→ **TAREFAS ESCRITAS**:
**1)** Segundo o trecho sobre o centro logístico em Santo André, qual é o orçamento do projeto?
**2)** Diga se cada afirmação concorda com o trecho sobre o centro logístico em Santo André, citando as palavras do texto que decidem: (a) o pedido de licenciamento ambiental já foi protocolado; (b) a Luops foi sancionada em dezembro de 2018; (c) a construção do empreendimento deve começar em 2024.

→ **TRECHO FORNECIDO**:
◇ ◇ ◇ ◇

Em tempos de ações que visam a retomada do crescimento econômico do País, as iniciativas locais do poder público e empresariado são de fundamental importância para obtenção de melhores resultados. E dentro desse cenário, Santo André está em pauta e pode ganhar um potencial centro logístico voltado para armazenagem e distribuição de cargas, por meio de integração entre o sistema viário e ferroviário, em área de proteção ambiental próxima à Vila de Paranapiacaba.
O projeto, orçado em R$ 780 milhões, da empresa Fazenda Campo Grande Empreendimentos e Participações, já tem pedido de licenciamento ambiental protocolado e trabalha para obter as autorizações necessárias emitidas pela Cetesb (Companhia Ambiental do Estado de São Paulo). Além disso, também está avalizado pela Luops (Lei de Uso, Ocupação e Parcelamento do Solo), sancionada em dezembro de 2016. Enquanto isso, a empresa trabalha para obter algumas licenças junto ao órgão estadual (Prévia, Instalação e Operação). No meio do caminho também terá uma fase burocrática a ser superada na Prefeitura de Santo André. A expectativa é que o empreendimento comece a ser construído em 2024.

◇ ◇ ◇ ◇

→ **INFORMAÇÕES EXIBIDAS**:
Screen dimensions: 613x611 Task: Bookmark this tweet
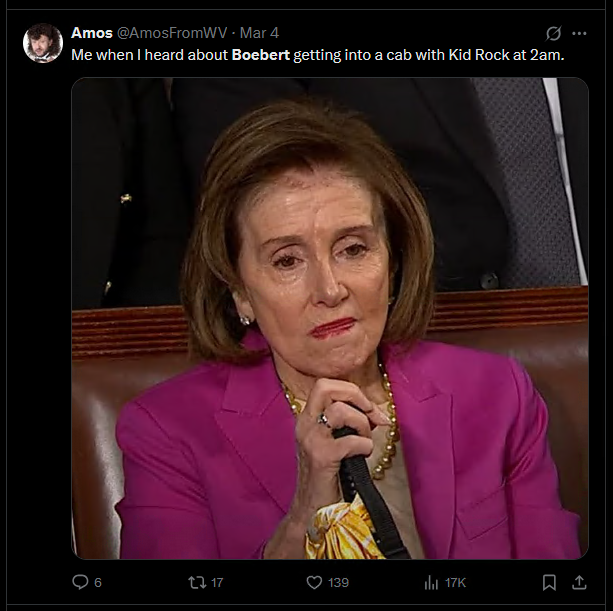coord(549,582)
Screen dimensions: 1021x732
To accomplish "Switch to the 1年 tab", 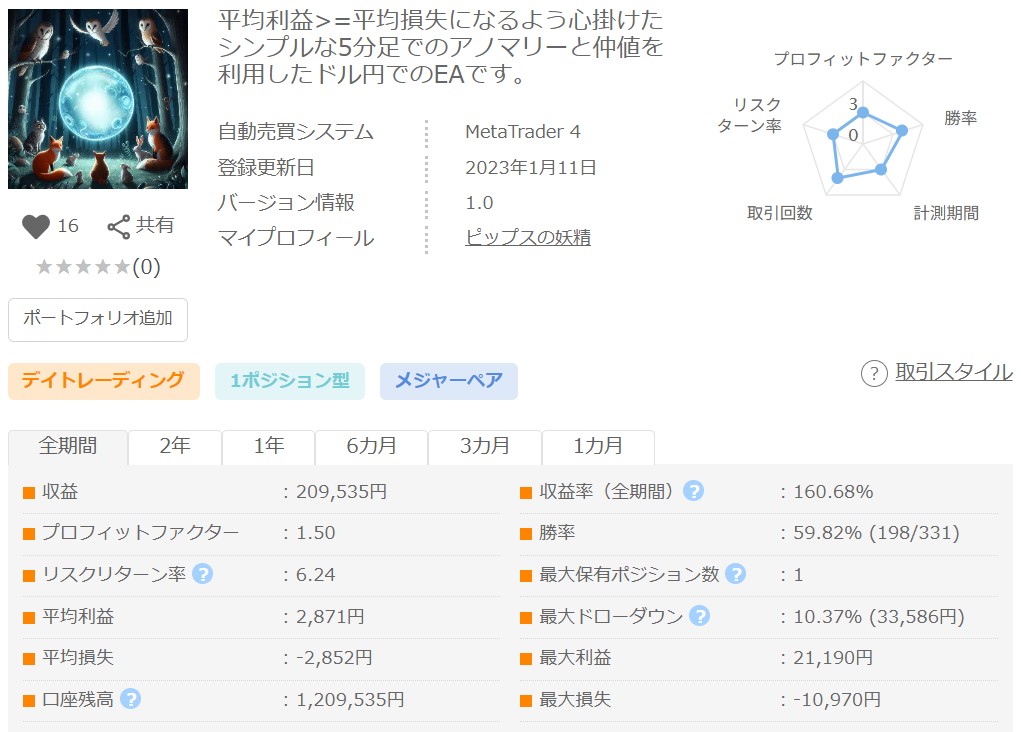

◇ ◇ ◇ ◇

→ **RESPOSTAS POR TAREFA**:
**1)** R$ 780 milhões.

**2)**
(a) Sim: "já tem pedido de licenciamento ambiental protocolado".
(b) Não: "sancionada em dezembro de 2016".
(c) Sim: "A expectativa é que o empreendimento comece a ser construído em 2024".